STATED EXERCISE: Reproduce the following data verbatim, beginning at the line that contains "Click the scroll up arrow" and ending after the line that contains "Open Windows Task".

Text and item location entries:

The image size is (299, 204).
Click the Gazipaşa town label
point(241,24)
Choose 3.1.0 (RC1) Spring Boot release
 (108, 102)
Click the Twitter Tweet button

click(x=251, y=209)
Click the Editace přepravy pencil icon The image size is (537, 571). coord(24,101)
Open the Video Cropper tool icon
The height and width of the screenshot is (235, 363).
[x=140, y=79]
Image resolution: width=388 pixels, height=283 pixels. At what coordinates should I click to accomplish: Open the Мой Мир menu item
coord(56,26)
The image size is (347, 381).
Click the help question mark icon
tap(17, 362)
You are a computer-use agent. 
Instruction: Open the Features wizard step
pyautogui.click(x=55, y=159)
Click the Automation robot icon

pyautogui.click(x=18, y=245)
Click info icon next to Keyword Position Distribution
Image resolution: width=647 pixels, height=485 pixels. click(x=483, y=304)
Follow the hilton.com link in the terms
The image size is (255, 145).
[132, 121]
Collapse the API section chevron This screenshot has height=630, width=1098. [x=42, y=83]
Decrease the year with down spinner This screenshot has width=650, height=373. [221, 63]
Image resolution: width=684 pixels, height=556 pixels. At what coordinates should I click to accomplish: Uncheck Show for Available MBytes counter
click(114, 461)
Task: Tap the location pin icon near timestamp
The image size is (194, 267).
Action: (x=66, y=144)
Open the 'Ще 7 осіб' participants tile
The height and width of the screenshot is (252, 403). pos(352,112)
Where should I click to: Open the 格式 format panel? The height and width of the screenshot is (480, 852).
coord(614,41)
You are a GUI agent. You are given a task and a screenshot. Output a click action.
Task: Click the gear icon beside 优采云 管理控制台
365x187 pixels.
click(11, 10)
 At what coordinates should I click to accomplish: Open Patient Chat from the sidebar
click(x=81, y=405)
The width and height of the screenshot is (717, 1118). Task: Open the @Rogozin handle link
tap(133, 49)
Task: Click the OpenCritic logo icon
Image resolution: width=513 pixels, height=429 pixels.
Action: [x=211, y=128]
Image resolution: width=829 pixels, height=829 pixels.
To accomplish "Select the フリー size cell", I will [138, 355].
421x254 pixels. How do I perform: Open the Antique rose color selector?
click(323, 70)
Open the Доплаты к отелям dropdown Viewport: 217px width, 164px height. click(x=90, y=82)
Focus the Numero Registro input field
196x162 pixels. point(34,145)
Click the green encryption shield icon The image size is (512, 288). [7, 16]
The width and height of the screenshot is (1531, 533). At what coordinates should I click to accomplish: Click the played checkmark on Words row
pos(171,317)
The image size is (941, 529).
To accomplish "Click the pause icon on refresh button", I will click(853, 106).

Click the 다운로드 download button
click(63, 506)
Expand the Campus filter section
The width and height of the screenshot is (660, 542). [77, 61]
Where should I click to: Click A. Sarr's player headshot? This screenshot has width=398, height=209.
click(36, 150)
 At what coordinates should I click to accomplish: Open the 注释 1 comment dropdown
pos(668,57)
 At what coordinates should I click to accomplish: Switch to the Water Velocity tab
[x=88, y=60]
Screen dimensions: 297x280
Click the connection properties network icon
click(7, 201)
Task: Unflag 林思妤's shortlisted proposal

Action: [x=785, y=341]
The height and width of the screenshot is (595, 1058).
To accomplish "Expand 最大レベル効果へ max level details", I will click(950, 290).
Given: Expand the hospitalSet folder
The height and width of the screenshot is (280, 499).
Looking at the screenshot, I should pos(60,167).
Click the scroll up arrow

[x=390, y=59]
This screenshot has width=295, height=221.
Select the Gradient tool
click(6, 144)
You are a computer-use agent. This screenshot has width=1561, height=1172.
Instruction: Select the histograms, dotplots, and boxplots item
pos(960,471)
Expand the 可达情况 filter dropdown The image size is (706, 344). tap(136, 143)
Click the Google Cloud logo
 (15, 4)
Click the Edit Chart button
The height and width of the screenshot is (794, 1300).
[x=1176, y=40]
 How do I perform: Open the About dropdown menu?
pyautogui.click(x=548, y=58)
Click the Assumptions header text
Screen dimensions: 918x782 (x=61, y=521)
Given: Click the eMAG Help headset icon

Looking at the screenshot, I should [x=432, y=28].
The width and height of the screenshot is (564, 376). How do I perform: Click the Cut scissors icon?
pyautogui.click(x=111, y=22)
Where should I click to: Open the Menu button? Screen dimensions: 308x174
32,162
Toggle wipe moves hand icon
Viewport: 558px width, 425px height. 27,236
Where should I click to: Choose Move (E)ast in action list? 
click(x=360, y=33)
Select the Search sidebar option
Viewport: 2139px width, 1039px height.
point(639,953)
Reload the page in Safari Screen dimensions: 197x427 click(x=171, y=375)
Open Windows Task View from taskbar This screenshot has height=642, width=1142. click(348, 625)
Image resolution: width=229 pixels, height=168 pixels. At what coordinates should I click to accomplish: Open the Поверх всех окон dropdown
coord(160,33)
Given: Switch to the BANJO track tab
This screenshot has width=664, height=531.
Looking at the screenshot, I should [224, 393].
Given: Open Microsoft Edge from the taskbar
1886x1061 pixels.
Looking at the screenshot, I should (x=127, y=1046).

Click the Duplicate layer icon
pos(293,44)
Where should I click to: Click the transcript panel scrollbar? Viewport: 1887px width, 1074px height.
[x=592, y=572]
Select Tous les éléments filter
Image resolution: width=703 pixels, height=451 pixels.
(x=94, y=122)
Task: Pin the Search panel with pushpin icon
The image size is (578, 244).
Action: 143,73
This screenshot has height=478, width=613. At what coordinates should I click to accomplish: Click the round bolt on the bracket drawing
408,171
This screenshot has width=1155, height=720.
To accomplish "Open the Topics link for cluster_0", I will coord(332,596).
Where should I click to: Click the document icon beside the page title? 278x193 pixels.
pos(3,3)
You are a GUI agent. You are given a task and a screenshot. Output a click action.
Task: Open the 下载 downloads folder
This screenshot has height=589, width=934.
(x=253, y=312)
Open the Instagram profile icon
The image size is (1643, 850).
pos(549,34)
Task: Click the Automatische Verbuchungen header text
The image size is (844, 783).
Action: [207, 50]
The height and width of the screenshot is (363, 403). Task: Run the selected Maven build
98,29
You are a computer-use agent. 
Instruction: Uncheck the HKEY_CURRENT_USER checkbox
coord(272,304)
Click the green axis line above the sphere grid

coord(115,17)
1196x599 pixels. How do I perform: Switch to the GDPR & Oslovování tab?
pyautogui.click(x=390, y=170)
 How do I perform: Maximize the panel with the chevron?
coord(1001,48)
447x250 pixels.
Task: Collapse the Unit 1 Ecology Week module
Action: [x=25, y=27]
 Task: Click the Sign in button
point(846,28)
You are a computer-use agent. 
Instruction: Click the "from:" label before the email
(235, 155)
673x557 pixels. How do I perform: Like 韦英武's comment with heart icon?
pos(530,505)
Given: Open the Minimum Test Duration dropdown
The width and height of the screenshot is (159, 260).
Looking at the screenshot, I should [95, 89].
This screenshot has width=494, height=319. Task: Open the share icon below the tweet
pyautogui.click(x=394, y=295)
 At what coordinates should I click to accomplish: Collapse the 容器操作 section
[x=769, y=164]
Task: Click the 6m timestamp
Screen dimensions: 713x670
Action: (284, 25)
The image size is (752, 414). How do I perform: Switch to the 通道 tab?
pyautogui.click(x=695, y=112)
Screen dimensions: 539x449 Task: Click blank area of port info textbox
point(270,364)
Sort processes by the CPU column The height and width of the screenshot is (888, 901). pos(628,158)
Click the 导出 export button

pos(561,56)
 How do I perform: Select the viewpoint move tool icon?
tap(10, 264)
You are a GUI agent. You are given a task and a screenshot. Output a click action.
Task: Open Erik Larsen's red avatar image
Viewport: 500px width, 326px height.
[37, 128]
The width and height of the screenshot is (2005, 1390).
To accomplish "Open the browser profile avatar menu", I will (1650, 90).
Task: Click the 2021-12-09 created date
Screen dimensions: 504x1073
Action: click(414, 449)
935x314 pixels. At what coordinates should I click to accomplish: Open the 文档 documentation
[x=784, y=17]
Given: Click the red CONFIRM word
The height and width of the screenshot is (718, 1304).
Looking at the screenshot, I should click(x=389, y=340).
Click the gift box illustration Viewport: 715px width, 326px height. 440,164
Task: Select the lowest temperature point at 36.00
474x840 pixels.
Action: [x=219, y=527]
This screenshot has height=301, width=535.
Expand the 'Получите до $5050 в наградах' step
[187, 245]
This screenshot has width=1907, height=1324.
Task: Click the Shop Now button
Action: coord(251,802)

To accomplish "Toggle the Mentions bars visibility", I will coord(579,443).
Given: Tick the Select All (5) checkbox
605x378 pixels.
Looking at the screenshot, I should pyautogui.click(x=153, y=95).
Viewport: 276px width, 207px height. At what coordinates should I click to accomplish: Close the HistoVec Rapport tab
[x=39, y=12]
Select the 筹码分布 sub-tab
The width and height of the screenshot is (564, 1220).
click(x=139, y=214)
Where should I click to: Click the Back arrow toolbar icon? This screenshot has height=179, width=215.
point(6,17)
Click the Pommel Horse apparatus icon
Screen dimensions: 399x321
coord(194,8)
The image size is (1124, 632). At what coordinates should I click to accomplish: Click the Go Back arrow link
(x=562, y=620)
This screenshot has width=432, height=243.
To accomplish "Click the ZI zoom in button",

FULL OUTPUT:
Click the scroll up arrow

[x=390, y=59]
This screenshot has width=295, height=221.
Select the Gradient tool
click(6, 144)
You are a computer-use agent. This screenshot has width=1561, height=1172.
Instruction: Select the histograms, dotplots, and boxplots item
pos(960,471)
Expand the 可达情况 filter dropdown The image size is (706, 344). tap(136, 143)
Click the Google Cloud logo
 (15, 4)
Click the Edit Chart button
The height and width of the screenshot is (794, 1300).
[x=1176, y=40]
 How do I perform: Open the About dropdown menu?
pyautogui.click(x=548, y=58)
Click the Assumptions header text
Screen dimensions: 918x782 (x=61, y=521)
Given: Click the eMAG Help headset icon

Looking at the screenshot, I should [x=432, y=28].
The width and height of the screenshot is (564, 376). How do I perform: Click the Cut scissors icon?
pyautogui.click(x=111, y=22)
Where should I click to: Open the Menu button? Screen dimensions: 308x174
32,162
Toggle wipe moves hand icon
Viewport: 558px width, 425px height. 27,236
Where should I click to: Choose Move (E)ast in action list? 
click(x=360, y=33)
Select the Search sidebar option
Viewport: 2139px width, 1039px height.
point(639,953)
Reload the page in Safari Screen dimensions: 197x427 click(x=171, y=375)
Open Windows Task View from taskbar This screenshot has height=642, width=1142. click(348, 625)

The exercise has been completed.